-- What is asked --
Copy out the part of the listing that starts with the line containing "The width and height of the screenshot is (474, 244)." and runs through the end of the listing, with both ends included, keeping every character the same.

-- start --

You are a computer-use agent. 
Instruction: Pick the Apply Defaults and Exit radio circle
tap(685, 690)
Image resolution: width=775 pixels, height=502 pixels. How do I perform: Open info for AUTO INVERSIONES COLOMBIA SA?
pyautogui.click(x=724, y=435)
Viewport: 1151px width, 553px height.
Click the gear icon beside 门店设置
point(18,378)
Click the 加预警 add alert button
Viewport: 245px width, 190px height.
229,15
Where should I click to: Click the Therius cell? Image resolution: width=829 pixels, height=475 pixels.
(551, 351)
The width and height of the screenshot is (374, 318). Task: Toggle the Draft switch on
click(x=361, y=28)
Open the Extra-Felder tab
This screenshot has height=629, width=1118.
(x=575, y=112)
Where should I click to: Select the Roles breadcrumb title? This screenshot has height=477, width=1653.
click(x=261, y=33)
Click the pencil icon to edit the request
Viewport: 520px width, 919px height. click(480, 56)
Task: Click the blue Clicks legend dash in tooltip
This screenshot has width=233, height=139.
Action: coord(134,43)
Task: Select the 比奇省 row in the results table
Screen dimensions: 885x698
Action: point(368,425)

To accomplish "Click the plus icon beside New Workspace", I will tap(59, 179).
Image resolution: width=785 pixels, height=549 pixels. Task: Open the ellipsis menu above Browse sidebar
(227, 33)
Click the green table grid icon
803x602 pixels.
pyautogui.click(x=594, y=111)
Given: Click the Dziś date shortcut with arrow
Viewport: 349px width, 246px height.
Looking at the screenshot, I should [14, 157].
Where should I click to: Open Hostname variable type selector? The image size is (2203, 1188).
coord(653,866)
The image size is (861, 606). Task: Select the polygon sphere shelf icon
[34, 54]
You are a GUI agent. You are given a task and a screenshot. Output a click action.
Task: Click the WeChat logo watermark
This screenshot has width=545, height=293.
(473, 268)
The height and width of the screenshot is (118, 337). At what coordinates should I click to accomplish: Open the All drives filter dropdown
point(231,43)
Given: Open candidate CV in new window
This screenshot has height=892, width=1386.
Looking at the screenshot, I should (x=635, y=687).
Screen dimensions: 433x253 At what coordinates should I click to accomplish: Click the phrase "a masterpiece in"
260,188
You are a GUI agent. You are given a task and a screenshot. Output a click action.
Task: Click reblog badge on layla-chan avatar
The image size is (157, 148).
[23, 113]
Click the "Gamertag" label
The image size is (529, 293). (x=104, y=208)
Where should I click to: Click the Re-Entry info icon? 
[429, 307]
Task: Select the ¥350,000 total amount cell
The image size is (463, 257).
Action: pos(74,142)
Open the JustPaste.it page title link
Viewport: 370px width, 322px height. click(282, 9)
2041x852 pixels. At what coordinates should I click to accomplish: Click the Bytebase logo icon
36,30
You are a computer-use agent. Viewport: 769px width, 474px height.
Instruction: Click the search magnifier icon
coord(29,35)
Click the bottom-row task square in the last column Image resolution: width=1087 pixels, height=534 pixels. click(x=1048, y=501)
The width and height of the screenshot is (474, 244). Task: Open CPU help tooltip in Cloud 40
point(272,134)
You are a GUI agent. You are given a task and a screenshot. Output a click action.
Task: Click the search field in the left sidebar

-- end --

-- Solution to this task --
The width and height of the screenshot is (474, 244). Task: Open CPU help tooltip in Cloud 40
point(272,134)
You are a GUI agent. You are given a task and a screenshot. Output a click action.
Task: Click the search field in the left sidebar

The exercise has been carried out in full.